Jacqueline Gourault, lors d\'une séance de questions au gouvernement, à l\'Assemblée nationale, le 14 février 2018.
Jacqueline Gourault, lors d'une séance de questions au gouvernement, à l'Assemblée nationale, le 14 février 2018. (MAXPPP)

Soirée très tendue, mardi 18 avril, à l'Assemblée sur le projet de loi Asile et immigration, où les députés Les Républicains ont réussi à bloquer l'avancée des débats et à faire sortir de ses gonds la ministre Jacqueline Gourault en fin de séance. L'incident est survenu après minuit, mais couvait depuis le début d'une soirée électrique sur tous les bancs.
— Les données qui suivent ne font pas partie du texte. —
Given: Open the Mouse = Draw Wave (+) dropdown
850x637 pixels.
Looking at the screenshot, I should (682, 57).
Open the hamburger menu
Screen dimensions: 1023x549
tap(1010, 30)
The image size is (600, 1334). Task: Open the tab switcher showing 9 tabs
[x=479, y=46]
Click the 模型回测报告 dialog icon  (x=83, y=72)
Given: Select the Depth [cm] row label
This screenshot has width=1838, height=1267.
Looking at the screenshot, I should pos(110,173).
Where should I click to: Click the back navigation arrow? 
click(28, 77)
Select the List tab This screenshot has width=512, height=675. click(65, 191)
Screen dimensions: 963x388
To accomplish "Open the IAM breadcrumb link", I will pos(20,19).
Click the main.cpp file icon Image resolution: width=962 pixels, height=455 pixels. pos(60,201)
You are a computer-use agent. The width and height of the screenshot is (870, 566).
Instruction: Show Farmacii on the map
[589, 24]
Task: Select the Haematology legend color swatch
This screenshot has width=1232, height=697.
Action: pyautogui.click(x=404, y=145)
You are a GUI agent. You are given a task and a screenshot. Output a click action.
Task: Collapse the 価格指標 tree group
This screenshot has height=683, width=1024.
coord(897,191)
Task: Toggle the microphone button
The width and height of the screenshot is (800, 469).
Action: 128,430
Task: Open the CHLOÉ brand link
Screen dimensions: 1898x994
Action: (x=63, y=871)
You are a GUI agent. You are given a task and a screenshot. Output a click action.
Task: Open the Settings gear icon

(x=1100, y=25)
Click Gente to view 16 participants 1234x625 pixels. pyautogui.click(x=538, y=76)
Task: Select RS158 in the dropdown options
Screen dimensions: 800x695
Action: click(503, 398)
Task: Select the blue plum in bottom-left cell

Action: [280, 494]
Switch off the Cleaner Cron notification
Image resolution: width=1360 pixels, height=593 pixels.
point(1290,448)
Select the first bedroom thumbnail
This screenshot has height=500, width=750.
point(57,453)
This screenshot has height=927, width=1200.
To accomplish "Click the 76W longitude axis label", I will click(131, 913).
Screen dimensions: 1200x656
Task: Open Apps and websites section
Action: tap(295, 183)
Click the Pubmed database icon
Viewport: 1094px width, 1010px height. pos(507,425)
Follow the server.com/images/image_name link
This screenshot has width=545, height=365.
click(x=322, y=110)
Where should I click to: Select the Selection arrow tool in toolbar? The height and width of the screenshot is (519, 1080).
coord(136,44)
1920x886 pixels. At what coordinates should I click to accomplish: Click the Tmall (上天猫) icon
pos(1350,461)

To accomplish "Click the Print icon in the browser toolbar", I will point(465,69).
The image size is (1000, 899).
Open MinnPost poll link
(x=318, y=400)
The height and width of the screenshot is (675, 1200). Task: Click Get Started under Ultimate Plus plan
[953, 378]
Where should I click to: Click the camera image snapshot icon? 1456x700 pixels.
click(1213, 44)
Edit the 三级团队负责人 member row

Pendant toute la soirée, les députés LR, notamment Fabien Di Filippo et Pierre-Henri Dumont, sont revenus à la charge contre le ministre de l'Intérieur, Gérard Collomb, relayé ensuite par la ministre Jacqueline Gourault, pour savoir si le gouvernement avait un "plan caché de 40 000 régularisations" de sans-papiers, un chiffre évoqué par un élu de la majorité dans un article du Monde (article abonnés). En commission, Gérard Collomb avait juste indiqué que "lorsque nous aurons examiné l'ensemble des articles de cette loi, nous pourrons débattre de ce qu'il convient de faire au sujet des personnes qui se trouvent sans statut."

Cette insistance a fini par faire réagir Jacqueline Gourault, ministre auprès du ministre de l'Intérieur, en fin de séance. "Monsieur Jacob [président du groupe LR], vous allez laisser continuer ces méthodes pendant longtemps ? Obliger un ministre à répondre ? Ce sont des méthodes autoritaires qui ne sont pas acceptables en démocratie. Qu'est-ce que c'est que ces méthodes ?", a tonné la ministre.

"C'est le gouvernement qui est responsable devant le Parlement"

Christian Jacob a répondu en jugeant que Jacqueline Gourault "perdait son sang-froid". "C'est le gouvernement qui est responsable devant le Parlement, pas l'inverse, a-t-il répliqué. Je regrette que la ministre ait décidé délibérément de ne pas répondre à nos questions", a-t-il ajouté.

La réponse de Jacqueline Gourault a été également jugée "déplacée" par la socialiste Laurence Dumont. 

Cet incident n'était  que la conclusion d'une soirée tendue dans un hémicycle empli de près de 200 députés, débutée par de multiples rappels au règlements de LR et de la gauche.